__DOCUMENT SECTION__
Re: Race condition in WaitForBackgroundWorkerStartup

From: Jeremy Finzel <finzelj(at)gmail(dot)com>
To: amit(dot)kapila16(at)gmail(dot)com
Cc: PostgreSQL mailing lists <pgsql-hackers(at)postgresql(dot)org>
Subject: Re: Race condition in WaitForBackgroundWorkerStartup
Date: 2018-11-13 13:57:38
Message-ID: CAMa1XUhEFKLQM=ZRBQsjXinDn0bTxpz=jxnPRrnLa8oj_DfOjQ@mail.gmail.com
Views: Raw Message | Whole Thread | Download mbox | Resend email
Thread:
Lists: pgsql-hackers

On Tue, Nov 13, 2018 at 6:17 AM Amit Kapila <amit(dot)kapila16(at)gmail(dot)com> wrote:

> On Mon, Nov 12, 2018 at 11:55 PM Jeremy Finzel <finzelj(at)gmail(dot)com> wrote:
> >
> > I believe I found a race condition in WaitForBackgroundWorkerStartup in
> the case where it encounters an ERROR during startup. I found that
> depending on the speed of the system, it will unreliably return either
> status BGWH_STOPPED or BGWH_STARTED. But I can reliably reproduce getting
> BGWH_STOPPED by tweaking the worker_spi.c test module.

__TASK BRIEF__
Reproduce the following portion of the mailing-list message word for word, between "On Tue, Nov" and "worker_spi.c test module.", inclusive.

__STORED DATA__
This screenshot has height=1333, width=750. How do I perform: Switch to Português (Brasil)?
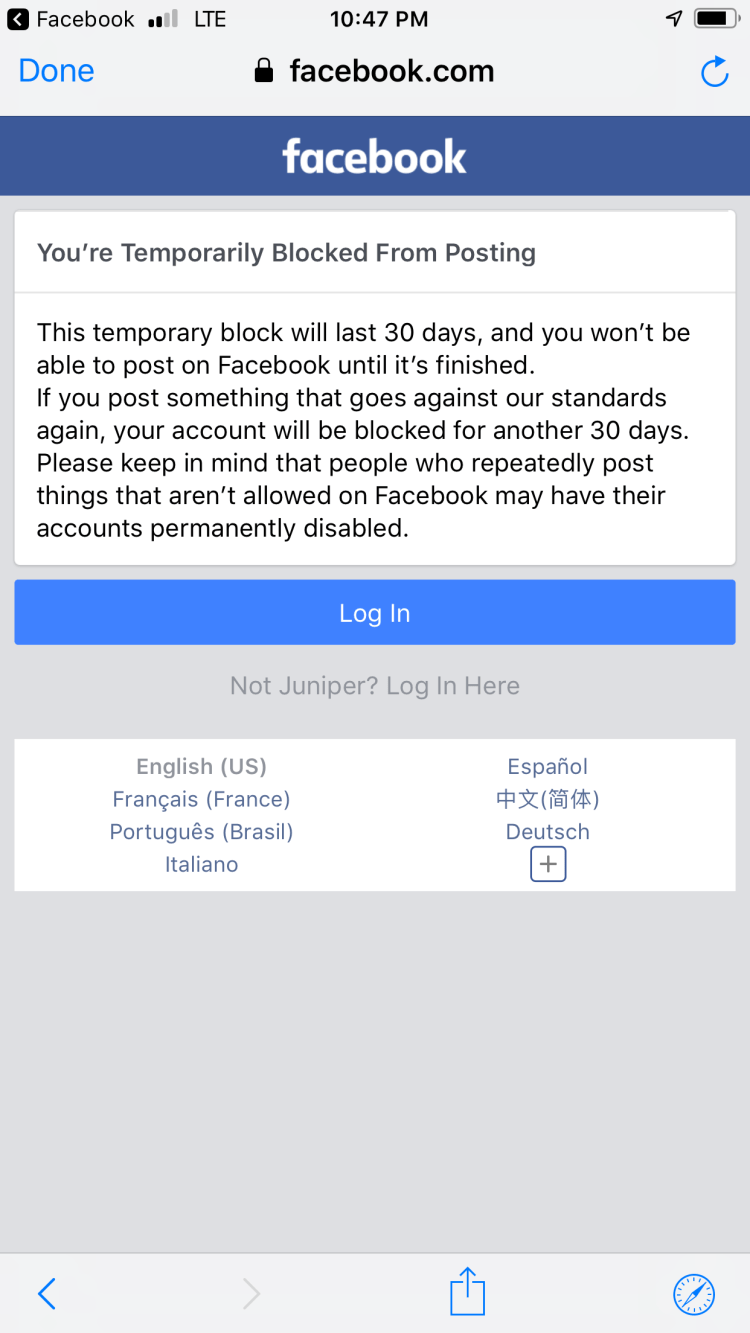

__RIGHT ANSWER__
On Tue, Nov 13, 2018 at 6:17 AM Amit Kapila <amit(dot)kapila16(at)gmail(dot)com> wrote:

> On Mon, Nov 12, 2018 at 11:55 PM Jeremy Finzel <finzelj(at)gmail(dot)com> wrote:
> >
> > I believe I found a race condition in WaitForBackgroundWorkerStartup in
> the case where it encounters an ERROR during startup. I found that
> depending on the speed of the system, it will unreliably return either
> status BGWH_STOPPED or BGWH_STARTED. But I can reliably reproduce getting
> BGWH_STOPPED by tweaking the worker_spi.c test module.